【Adobe Summit 2023 Report】デジタルとリアルの両面で顧客体験を向上させる施策を展開

Adobe Summit 2023では、さまざまな業界向けに、製品やソリューション、事例について取り上げる数多くのセッションが開催されました。その中で、通信業界向けのセッションでは、米国最大のモバイル通信事業者であるベライゾンワイヤレスの事例が注目を集めました。

もくじ

  • オムニチャネルで顧客の行動を把握し、同意を得た顧客情報に基づいてパーソナライズ施策を進める
  • リアルとデジタルを連携させることで、没入感のある体験を提供

オムニチャネルで顧客の行動を把握し、同意を得た顧客情報に基づいてパーソナライズ施策を進める

ベライゾンワイヤレスは、全米にショップ網を展開し、リアルな対面販売も行いますが、My Verizonアプリを中心としたデジタルチャネルによる回線やデバイスの販売も加速。オムニチャネルで顧客の行動を把握し、同意を得た顧客情報に基づいてパーソナライズ施策を進めています。Adobe Summit 2023において、2人の幹部が講演し、同社のパーソナライズ施策の方向性と現状についてシェアしてくれました。
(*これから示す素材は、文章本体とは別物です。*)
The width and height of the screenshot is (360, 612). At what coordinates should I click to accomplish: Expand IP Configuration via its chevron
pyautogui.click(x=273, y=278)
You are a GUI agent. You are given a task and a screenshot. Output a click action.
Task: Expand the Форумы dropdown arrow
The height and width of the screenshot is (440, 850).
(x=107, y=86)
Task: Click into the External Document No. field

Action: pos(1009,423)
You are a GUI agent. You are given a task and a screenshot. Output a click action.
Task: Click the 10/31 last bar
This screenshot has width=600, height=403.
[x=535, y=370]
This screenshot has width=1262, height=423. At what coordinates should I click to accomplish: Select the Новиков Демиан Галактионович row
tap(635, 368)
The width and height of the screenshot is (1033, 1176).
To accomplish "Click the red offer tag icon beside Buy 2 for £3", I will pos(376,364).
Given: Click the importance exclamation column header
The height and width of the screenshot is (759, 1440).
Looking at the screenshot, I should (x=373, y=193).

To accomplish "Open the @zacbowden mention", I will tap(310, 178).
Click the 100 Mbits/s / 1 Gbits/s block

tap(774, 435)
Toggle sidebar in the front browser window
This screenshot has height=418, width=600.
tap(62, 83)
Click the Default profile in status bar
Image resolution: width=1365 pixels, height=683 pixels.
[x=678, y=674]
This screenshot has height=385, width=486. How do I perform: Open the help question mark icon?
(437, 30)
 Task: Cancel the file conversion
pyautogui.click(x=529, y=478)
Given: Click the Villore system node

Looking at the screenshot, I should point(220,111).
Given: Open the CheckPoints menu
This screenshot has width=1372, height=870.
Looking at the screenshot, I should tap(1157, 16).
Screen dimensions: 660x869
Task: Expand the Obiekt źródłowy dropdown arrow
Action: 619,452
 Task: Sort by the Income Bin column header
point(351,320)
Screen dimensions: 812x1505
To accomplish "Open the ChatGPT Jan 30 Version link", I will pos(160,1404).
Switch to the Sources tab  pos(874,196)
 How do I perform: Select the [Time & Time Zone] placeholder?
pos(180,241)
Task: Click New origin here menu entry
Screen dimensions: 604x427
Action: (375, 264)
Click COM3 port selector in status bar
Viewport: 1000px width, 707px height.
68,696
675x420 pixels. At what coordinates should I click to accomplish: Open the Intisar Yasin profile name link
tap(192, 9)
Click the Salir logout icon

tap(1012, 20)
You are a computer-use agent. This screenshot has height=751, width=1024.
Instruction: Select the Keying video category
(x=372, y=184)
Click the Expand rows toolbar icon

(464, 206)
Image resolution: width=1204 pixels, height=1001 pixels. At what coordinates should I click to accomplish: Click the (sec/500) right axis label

デジタルマーケティング部門のシニアバイスプレジデント Diana Zaccardi氏は、「現代の消費者は、商品やサービスの購入にあたってスピード、シンプルさ、手軽さ、便利さを求めています。そして、できるだけ早く、言うなれば今すぐ欲しいと考えています。 “欲しいもの”への関心は日々低下してしまうため、企業もタイミングを逃すわけにはいきません」と話します。「さらに、もっとパーソナライズしてほしいと考える消費者は多く、そうした声にもこたえる必要があります」。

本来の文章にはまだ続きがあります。